Pair Corralation between Penghua Shenzhen and Jizhong Energy

Assuming the 90 days trading horizon Penghua Shenzhen Energy is expected to generate 0.27 times more return on investment than Jizhong Energy. However, Penghua Shenzhen Energy is 3.66 times less risky than Jizhong Energy. It trades about 0.0 of its potential returns per unit of risk. Jizhong Energy Resources is currently generating about -0.02 per unit of risk. If you would invest  634.00  in Penghua Shenzhen Energy on September 27, 2024 and sell it today you would lose (2.00) from holding Penghua Shenzhen Energy or give up 0.32% of portfolio value over 90 days.
Time Period3 Months [change]
DirectionMoves Together 
StrengthVery Weak
Accuracy100.0%
ValuesDaily Returns

Penghua Shenzhen Energy  vs.  Jizhong Energy Resources

 Performance 
       Timeline  
Penghua Shenzhen Energy 

Risk-Adjusted Performance

14 of 100

 
Weak
 
Strong
Good
Compared to the overall equity markets, risk-adjusted returns on investments in Penghua Shenzhen Energy are ranked lower than 14 (%) of all global equities and portfolios over the last 90 days. Despite somewhat strong basic indicators, Penghua Shenzhen is not utilizing all of its potentials. The current stock price disturbance, may contribute to short-term losses for the investors.
Jizhong Energy Resources 

Risk-Adjusted Performance

3 of 100

 
Weak
 
Strong
Insignificant
Compared to the overall equity markets, risk-adjusted returns on investments in Jizhong Energy Resources are ranked lower than 3 (%) of all global equities and portfolios over the last 90 days. Despite somewhat weak basic indicators, Jizhong Energy may actually be approaching a critical reversion point that can send shares even higher in January 2025.

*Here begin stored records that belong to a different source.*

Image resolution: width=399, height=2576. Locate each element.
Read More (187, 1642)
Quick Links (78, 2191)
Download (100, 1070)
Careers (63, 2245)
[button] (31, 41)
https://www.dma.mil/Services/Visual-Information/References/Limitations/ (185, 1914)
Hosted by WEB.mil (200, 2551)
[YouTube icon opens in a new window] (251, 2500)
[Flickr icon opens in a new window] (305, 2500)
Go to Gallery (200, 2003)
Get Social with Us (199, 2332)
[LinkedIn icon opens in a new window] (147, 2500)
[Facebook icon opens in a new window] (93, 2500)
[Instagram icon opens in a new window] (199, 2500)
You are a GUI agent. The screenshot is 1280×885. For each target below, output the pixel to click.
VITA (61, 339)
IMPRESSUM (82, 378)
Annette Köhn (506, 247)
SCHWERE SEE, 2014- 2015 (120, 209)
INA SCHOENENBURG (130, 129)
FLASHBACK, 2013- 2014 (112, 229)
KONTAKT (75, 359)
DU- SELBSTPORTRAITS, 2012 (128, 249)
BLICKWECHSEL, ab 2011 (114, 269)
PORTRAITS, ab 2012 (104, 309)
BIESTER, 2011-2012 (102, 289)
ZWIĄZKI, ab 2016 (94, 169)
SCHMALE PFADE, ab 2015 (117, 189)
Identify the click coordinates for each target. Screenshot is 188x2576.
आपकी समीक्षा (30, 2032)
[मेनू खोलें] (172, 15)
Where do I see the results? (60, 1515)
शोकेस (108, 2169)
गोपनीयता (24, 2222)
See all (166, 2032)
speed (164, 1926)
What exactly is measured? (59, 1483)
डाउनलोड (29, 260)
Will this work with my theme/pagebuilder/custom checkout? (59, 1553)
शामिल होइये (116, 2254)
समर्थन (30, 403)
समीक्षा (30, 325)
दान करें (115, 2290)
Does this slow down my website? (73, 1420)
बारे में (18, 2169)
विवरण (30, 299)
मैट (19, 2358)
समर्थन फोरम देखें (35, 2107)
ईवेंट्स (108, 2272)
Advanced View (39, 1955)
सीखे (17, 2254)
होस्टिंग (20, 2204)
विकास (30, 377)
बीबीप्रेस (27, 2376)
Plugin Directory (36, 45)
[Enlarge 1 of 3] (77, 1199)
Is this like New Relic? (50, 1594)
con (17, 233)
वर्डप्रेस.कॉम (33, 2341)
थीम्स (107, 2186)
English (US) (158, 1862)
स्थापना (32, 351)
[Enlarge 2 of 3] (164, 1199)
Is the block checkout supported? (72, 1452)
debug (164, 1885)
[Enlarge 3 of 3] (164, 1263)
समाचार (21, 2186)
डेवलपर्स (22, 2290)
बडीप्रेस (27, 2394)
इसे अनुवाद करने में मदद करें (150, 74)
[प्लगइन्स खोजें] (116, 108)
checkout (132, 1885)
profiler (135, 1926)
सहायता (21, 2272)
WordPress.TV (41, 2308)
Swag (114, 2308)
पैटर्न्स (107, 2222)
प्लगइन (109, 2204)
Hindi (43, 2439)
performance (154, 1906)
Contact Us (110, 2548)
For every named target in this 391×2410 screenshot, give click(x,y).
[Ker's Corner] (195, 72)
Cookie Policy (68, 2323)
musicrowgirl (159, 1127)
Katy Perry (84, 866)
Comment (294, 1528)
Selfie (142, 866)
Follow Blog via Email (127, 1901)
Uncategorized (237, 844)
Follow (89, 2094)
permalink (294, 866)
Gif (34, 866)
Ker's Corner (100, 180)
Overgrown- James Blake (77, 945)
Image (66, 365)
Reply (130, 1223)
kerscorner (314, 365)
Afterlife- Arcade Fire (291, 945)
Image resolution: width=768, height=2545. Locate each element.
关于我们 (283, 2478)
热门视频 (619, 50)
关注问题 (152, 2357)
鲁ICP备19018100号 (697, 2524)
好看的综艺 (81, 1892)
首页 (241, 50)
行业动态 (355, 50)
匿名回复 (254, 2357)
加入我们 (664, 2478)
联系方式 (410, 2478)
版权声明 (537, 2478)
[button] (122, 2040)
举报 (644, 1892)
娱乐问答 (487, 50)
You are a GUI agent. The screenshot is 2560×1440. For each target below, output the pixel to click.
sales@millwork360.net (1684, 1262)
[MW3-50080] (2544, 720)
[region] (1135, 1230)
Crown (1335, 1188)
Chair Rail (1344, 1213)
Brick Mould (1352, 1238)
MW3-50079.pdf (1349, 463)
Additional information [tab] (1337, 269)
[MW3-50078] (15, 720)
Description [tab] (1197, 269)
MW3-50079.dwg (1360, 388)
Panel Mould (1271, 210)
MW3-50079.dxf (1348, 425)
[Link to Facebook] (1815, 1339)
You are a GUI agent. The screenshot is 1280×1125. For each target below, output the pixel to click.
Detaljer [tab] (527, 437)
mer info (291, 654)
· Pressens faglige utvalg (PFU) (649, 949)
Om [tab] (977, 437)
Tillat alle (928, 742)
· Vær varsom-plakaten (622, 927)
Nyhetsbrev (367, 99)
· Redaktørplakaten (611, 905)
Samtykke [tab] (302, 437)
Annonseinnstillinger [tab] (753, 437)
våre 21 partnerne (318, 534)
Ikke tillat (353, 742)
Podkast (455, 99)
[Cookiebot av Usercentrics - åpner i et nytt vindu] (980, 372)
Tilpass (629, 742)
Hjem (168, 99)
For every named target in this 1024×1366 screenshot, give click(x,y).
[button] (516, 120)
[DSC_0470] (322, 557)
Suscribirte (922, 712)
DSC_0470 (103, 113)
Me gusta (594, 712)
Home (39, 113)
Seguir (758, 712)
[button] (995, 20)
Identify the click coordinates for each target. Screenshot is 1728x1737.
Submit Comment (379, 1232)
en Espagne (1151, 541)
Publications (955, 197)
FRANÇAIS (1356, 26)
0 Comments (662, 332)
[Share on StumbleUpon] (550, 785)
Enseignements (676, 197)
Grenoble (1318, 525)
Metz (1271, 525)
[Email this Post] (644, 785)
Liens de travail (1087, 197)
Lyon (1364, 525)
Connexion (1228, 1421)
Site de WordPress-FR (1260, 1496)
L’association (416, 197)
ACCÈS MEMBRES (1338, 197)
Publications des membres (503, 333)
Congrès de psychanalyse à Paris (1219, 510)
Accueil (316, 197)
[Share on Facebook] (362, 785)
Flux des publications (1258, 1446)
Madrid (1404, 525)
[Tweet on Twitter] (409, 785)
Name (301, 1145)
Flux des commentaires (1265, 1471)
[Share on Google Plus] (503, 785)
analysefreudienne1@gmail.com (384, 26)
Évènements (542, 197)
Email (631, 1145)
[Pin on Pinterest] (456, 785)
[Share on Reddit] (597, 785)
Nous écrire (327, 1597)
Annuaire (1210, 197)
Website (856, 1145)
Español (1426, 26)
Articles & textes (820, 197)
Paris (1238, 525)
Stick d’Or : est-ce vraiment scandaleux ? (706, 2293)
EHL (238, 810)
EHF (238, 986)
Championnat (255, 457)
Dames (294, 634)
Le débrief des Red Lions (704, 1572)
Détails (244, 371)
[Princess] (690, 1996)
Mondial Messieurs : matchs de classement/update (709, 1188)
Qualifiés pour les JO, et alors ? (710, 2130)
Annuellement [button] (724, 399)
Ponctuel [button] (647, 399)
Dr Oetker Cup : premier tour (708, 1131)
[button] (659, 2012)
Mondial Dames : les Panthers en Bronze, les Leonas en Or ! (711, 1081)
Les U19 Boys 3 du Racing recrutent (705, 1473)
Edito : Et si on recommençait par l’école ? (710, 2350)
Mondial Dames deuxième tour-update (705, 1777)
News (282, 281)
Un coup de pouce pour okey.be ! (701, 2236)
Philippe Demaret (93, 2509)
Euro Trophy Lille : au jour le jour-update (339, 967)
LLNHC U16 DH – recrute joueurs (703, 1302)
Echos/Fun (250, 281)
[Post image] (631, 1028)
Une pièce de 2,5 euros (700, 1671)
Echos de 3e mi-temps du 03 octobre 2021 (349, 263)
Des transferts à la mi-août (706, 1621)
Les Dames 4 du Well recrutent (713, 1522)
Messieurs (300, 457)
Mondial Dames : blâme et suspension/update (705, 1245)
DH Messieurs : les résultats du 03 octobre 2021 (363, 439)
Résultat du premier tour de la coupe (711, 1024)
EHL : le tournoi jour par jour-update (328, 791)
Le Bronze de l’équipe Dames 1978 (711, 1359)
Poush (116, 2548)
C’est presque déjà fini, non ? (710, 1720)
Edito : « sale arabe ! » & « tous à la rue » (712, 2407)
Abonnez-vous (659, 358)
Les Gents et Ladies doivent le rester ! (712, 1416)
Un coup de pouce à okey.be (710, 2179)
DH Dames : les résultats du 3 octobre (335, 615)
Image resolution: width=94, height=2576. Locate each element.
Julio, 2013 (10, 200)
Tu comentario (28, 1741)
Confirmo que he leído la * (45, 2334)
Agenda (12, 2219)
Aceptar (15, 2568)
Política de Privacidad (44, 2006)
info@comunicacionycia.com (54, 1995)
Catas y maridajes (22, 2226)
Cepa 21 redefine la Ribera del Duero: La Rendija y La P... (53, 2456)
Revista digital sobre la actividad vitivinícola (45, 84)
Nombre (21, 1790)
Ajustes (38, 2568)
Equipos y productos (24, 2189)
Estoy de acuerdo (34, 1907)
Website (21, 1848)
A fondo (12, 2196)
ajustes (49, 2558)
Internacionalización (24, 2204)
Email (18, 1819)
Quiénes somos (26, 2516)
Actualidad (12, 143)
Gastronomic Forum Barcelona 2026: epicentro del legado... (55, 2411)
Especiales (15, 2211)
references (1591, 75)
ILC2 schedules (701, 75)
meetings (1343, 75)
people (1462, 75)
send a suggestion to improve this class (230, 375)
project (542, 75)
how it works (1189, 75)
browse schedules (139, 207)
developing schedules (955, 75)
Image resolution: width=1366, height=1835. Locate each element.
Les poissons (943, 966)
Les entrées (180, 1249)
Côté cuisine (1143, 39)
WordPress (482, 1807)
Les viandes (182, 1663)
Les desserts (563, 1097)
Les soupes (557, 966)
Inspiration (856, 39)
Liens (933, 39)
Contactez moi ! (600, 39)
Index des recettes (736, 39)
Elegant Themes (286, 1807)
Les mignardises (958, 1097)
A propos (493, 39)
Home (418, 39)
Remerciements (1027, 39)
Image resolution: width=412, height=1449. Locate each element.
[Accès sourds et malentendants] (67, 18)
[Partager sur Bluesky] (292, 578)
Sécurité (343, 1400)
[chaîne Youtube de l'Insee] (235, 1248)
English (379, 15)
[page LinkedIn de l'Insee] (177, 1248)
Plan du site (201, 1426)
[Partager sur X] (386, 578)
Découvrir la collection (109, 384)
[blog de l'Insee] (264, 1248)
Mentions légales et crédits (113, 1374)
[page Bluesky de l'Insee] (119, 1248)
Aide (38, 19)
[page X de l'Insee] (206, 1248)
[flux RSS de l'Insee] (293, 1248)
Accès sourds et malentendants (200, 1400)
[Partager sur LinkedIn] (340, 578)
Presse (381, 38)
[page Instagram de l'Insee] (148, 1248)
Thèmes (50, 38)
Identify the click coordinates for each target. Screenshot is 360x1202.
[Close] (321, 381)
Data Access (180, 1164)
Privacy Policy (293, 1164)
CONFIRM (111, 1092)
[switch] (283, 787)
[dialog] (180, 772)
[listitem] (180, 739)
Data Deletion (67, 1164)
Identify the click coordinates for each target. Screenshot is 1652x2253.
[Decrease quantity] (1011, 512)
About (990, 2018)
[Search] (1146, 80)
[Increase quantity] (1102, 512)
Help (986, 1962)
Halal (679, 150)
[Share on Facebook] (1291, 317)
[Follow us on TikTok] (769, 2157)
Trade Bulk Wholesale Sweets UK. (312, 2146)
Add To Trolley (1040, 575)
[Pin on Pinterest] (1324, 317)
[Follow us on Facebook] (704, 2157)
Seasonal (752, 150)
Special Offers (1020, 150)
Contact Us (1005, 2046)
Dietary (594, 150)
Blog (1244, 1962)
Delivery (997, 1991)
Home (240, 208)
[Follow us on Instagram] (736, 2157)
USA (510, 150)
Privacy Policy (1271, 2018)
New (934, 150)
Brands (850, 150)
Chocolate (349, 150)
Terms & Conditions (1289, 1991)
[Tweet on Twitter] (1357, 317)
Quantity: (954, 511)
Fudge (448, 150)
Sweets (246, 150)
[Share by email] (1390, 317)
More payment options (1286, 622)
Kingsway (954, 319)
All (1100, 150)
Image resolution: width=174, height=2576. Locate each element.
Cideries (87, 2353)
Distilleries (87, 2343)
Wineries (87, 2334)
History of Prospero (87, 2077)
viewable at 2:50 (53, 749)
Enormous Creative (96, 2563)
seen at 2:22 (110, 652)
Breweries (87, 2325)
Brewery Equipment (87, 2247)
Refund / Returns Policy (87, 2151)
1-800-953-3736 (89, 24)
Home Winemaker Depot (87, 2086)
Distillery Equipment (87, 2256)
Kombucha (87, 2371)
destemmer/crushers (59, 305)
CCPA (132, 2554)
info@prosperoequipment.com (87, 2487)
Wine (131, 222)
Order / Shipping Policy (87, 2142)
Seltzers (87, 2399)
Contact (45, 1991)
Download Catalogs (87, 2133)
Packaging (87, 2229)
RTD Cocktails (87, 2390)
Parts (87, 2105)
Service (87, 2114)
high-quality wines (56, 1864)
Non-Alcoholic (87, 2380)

Penghua Shenzhen and Jizhong Energy Volatility Contrast

   Predicted Return Density   
       Returns  

Pair Trading with Penghua Shenzhen and Jizhong Energy

The main advantage of trading using opposite Penghua Shenzhen and Jizhong Energy positions is that it hedges away some unsystematic risk. Because of two separate transactions, even if Penghua Shenzhen position performs unexpectedly, Jizhong Energy can make up some of the losses. Pair trading also minimizes risk from directional movements in the market. For example, if an entire industry or sector drops because of unexpected headlines, the short position in Jizhong Energy will offset losses from the drop in Jizhong Energy's long position.
The idea behind Penghua Shenzhen Energy and Jizhong Energy Resources pairs trading is to make the combined position market-neutral, meaning the overall market's direction will not affect its win or loss (or potential downside or upside). This can be achieved by designing a pairs trade with two highly correlated stocks or equities that operate in a similar space or sector, making it possible to obtain profits through simple and relatively low-risk investment.
Check out your portfolio center.
Note that this page's information should be used as a complementary analysis to find the right mix of equity instruments to add to your existing portfolios or create a brand new portfolio. You can also try the Correlation Analysis module to reduce portfolio risk simply by holding instruments which are not perfectly correlated.